What class adds over manual prototypes:

  1. Mandatory new: Calling a class without new throws TypeError — unlike constructor functions which silently pollute the global object in sloppy mode.
  2. super: class provides clean, spec-compliant super-call semantics for derived class constructors.
  3. Strict mode: Class bodies are always in strict mode.
  4. Private fields: #field syntax provides true encapsulation (not accessible outside the class body), enforced at the language level — not possible with prototype patterns.
  5. Static blocks: static { ... } for complex static initialization.
  6. Non-enumerable methods: Methods defined in class bodies are non-enumerable on the prototype — unlike Foo.prototype.method = function() {} which is enumerable.

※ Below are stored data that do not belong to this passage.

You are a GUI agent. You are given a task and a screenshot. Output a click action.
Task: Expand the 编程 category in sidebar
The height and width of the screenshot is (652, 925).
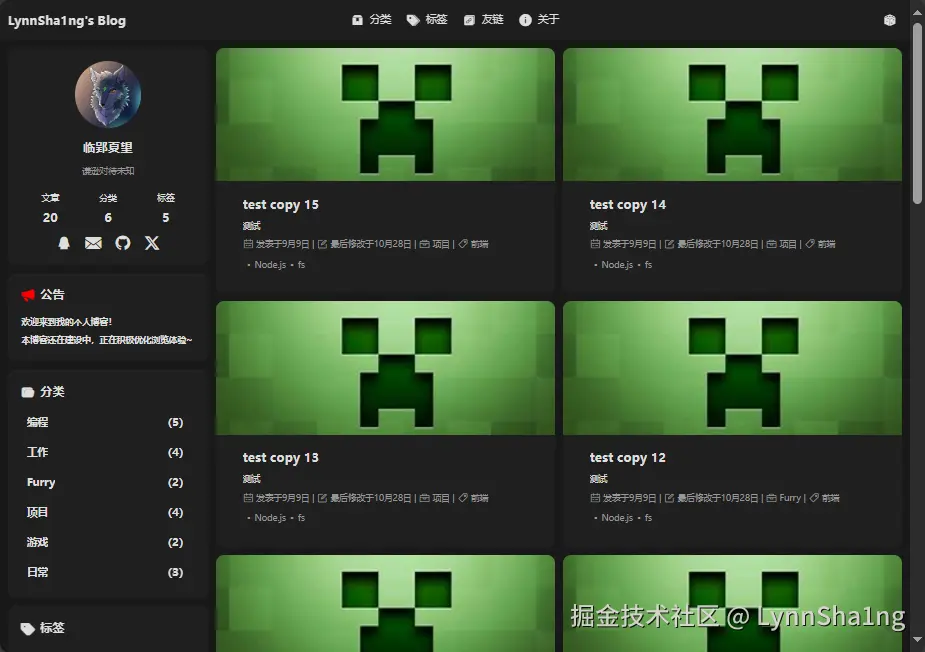(37, 422)
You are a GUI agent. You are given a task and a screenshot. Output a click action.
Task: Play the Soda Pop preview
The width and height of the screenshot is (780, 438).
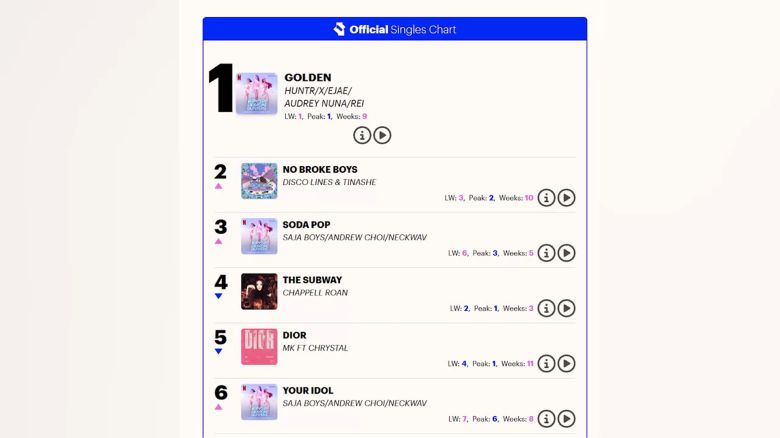coord(566,253)
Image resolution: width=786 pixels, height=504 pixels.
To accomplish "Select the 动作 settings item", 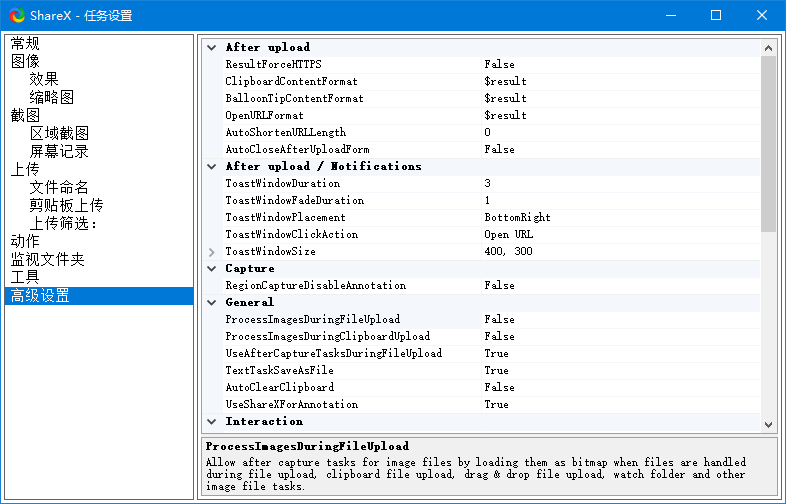I will click(x=25, y=241).
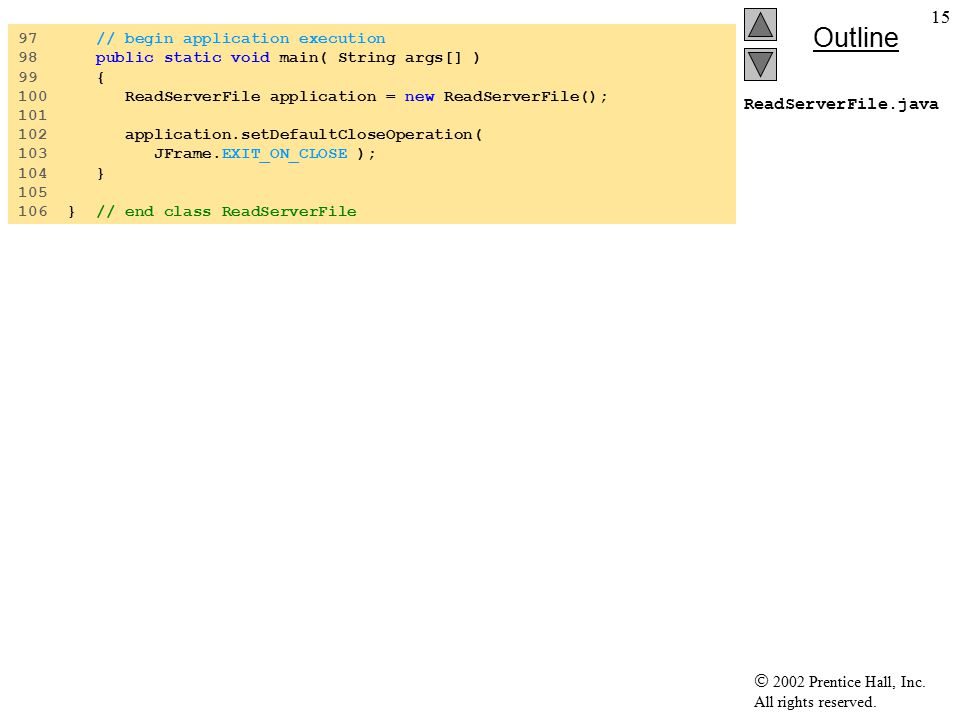Click the 2002 Prentice Hall copyright text

pyautogui.click(x=839, y=681)
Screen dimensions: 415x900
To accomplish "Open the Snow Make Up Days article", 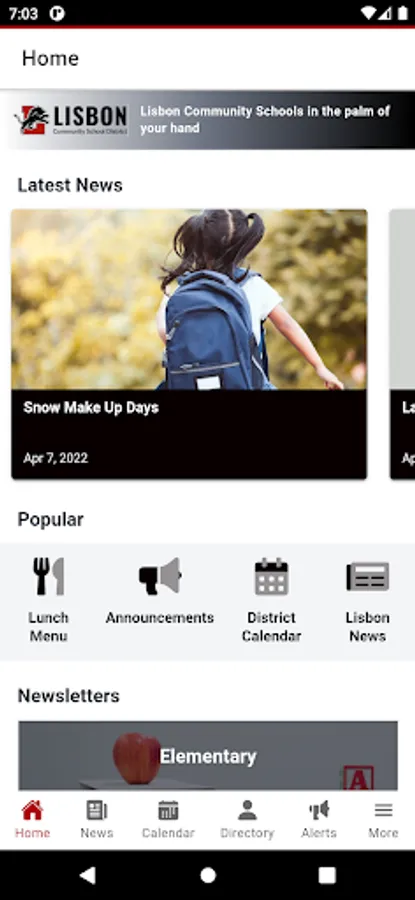I will tap(189, 344).
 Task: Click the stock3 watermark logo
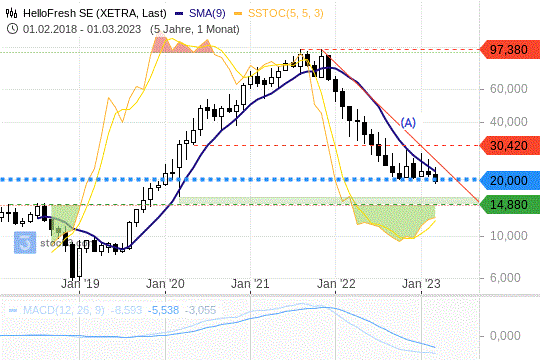tap(25, 243)
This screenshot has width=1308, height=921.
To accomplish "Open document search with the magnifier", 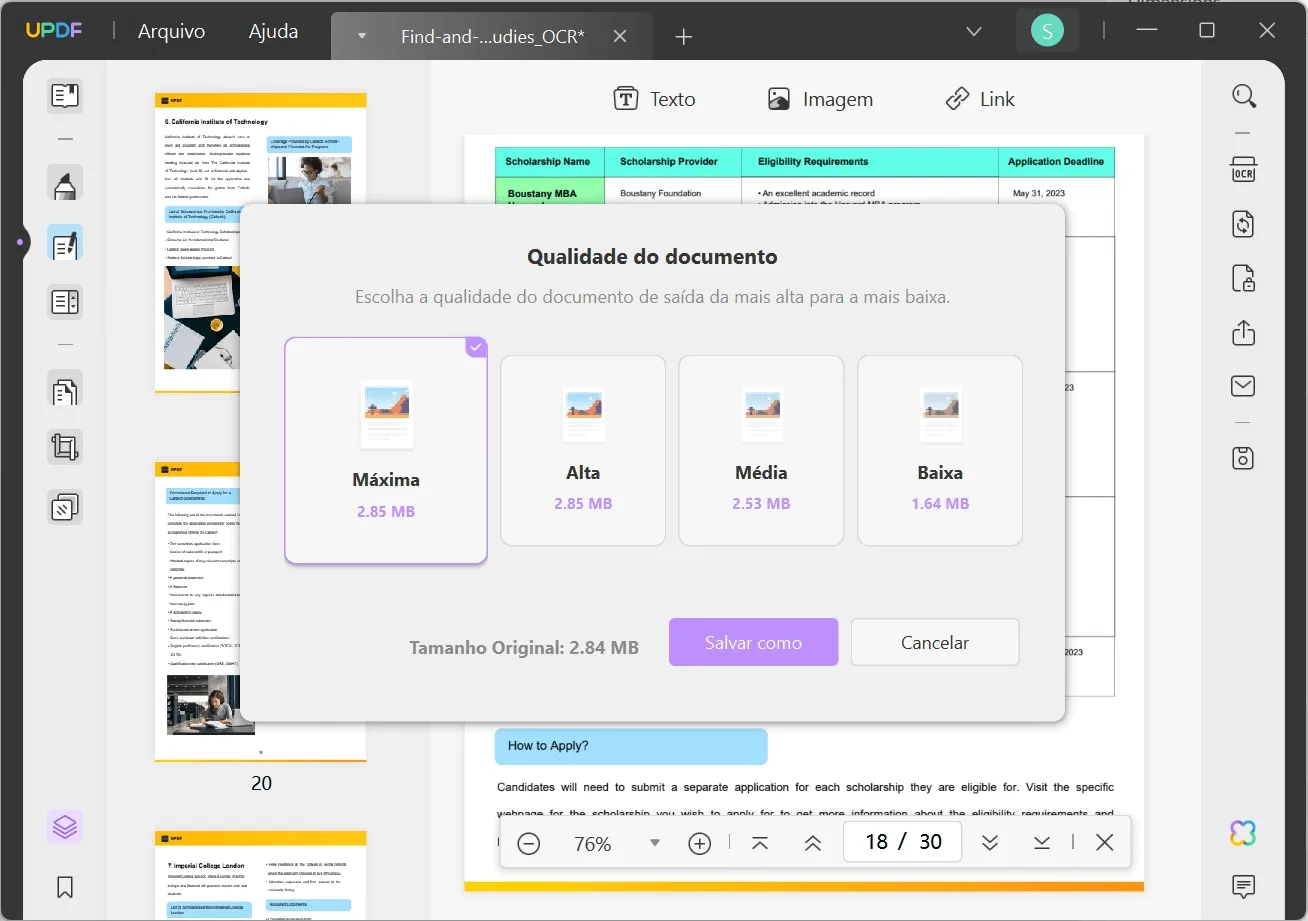I will [1244, 95].
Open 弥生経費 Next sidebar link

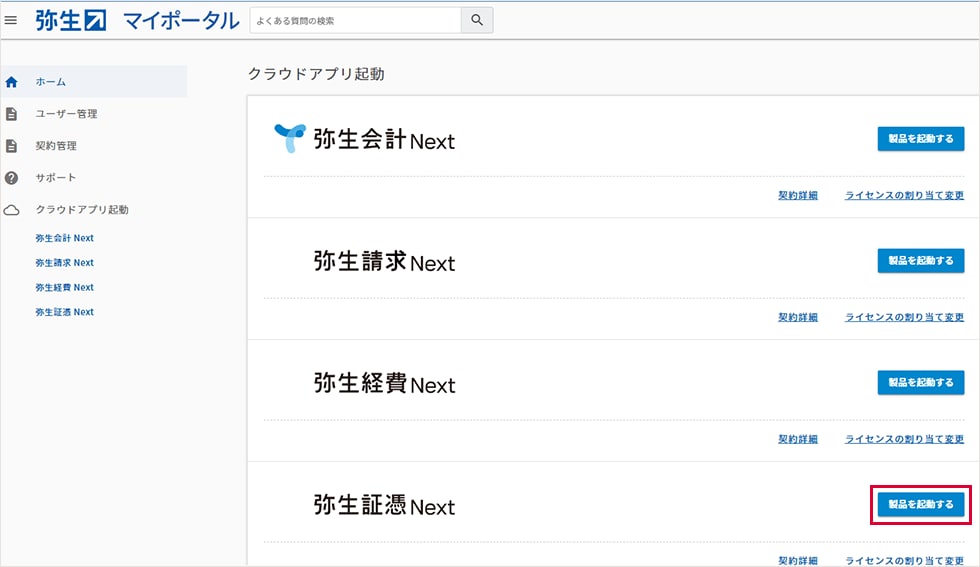(64, 287)

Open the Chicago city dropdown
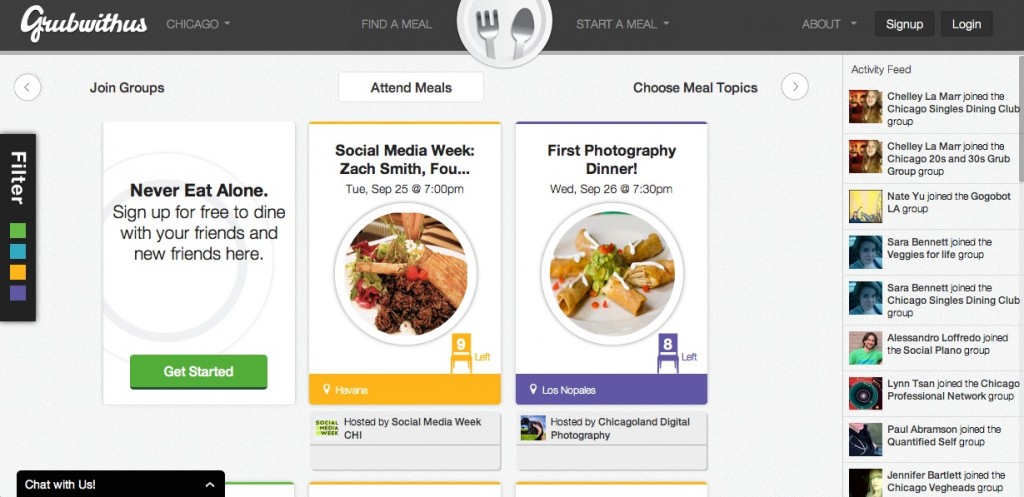199,24
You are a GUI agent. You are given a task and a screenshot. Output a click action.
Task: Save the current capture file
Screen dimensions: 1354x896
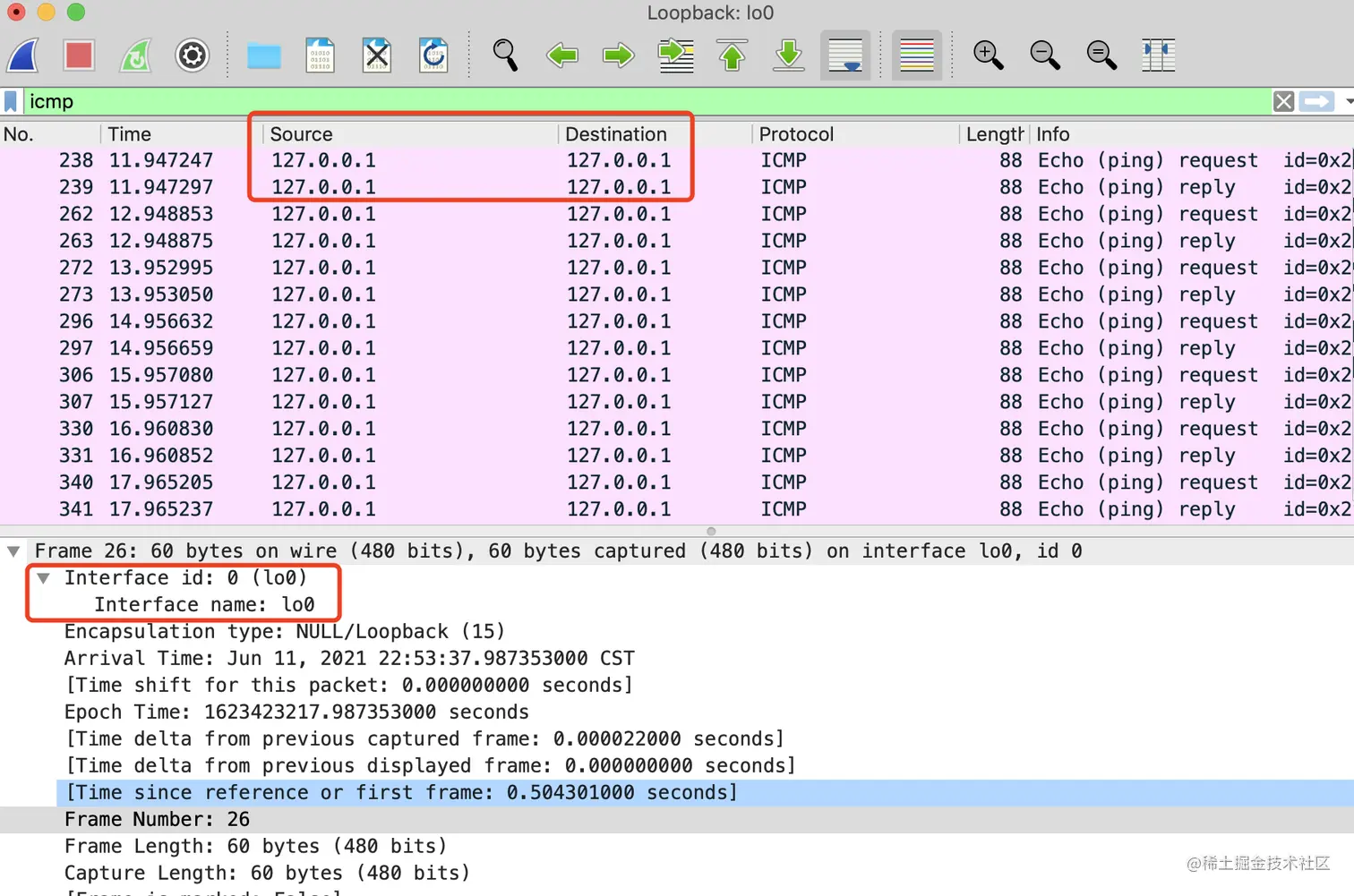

When it matters for testing:

  • Private fields cannot be accessed in tests — you must test them through public API, or use --expose-gc + #field accessor workarounds.
  • typeof MyClass is 'function' — it's a function under the hood.
  • Mocking a class method can be done on the prototype: MyClass.prototype.method = jest.fn().

// EXAMPLE

// Prototype pattern (pre-ES6 style)
function Animal(name) { this.name = name; }
Animal.prototype.speak = function() { return `${this.name} speaks`; };

// class — equivalent but cleaner, with extras
class Animal2 {
  #name; // private — not accessible outside
  constructor(name) { this.#name = name; }
  speak() { return `${this.#name} speaks`; }
  get name() { return this.#name; } // public accessor
}

// class methods are non-enumerable
console.log(Object.keys(Animal2.prototype)); // []
// vs prototype assignment: Animal.prototype.speak is enumerable

// Mocking a class method in Jest
jest.spyOn(Animal2.prototype, "speak").mockReturnValue("mocked");

// Private field — not accessible in test
const a = new Animal2("Dog");
// console.log(a.#name); // SyntaxError — truly private

// WHAT INTERVIEWERS LOOK FOR

Non-enumerable methods, mandatory new, private fields as true encapsulation, and strict mode. Connecting to test patterns — mocking via prototype and the limitation of testing private fields. This shows depth beyond 'class is just syntactic sugar'.

// COMMON PITFALL

Thinking private fields (`#field`) are just a convention like `_field` — they are enforced at the language level. A test that tries to access `instance.#field` will throw a SyntaxError, not just return undefined.